The West Midlands will benefit from more frequent trains, more capacity and faster journeys in a major funding boost to create stronger public transport networks.

A total of £36 billion in savings from HS2 will be reinvested in hundreds of transport projects across the country, delivering more buses, reopening railway stations and ensuring major funding for new and improved roads.

Today (4 October 2023), we have announced the Network North plan, which will still see HS2delivered between Birmingham and Euston in central London.

But every penny that would have been spent extending the route will instead be redirected into roads, rail and buses to drive economic growth and provide jobs.

Network North will build better connectivity across the North and the Midlands with faster journey times, increased capacity and more frequent, reliable services.

We will deliver Phase One of HS2 between Curzon St and Euston.
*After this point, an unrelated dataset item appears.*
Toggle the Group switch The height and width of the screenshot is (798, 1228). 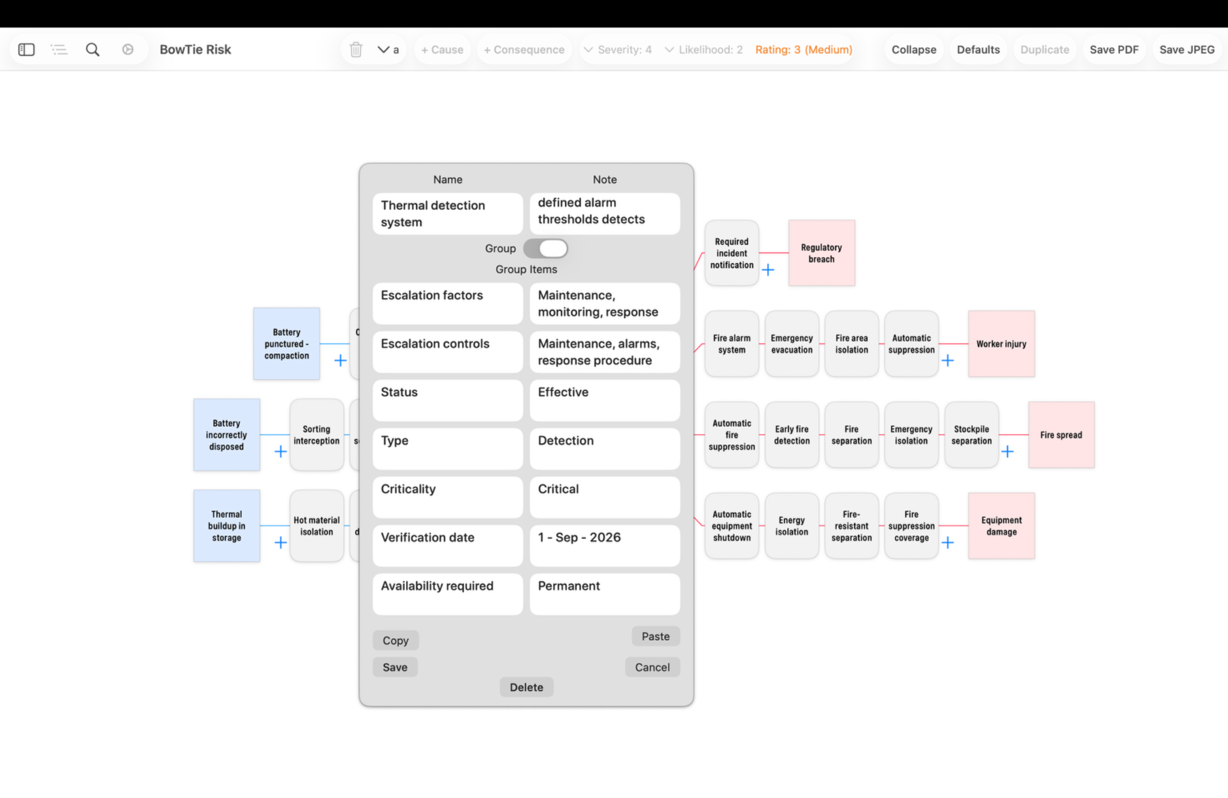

This will cut the journey times from Birmingham to central London from around 80 minutes currently to 49 minutes. This will add extra capacity to the West Coast Main Line, potentially supporting freight growth or additional passenger services. This could remove bottlenecks into and out of London, benefitting places like Northampton, Milton Keynes and Watford.

The Midlands Rail Hub will also be delivered in full with £1.75 billion of increased investment to speed up journey times, increase capacity and boost frequency of services across the region.

It will benefit more than 50 stations, which between them reach more than 7 million people, including those living in Cheltenham, Gloucester, Hereford, Malvern, Worcester, Tamworth, Burton, Derby, Nottingham, Nuneaton and Leicester.

Services on most routes will increase by between 50% and 100%. Birmingham’s Cross-City line will be given a turn-up-and-go service with a train every 10 minutes.

The number of trains between Birmingham and Leicester will be doubled from 2 to 4 per hour, while additional trains are planned between Birmingham and Bristol. Bromsgrove should also see an additional 3 trains per hour. 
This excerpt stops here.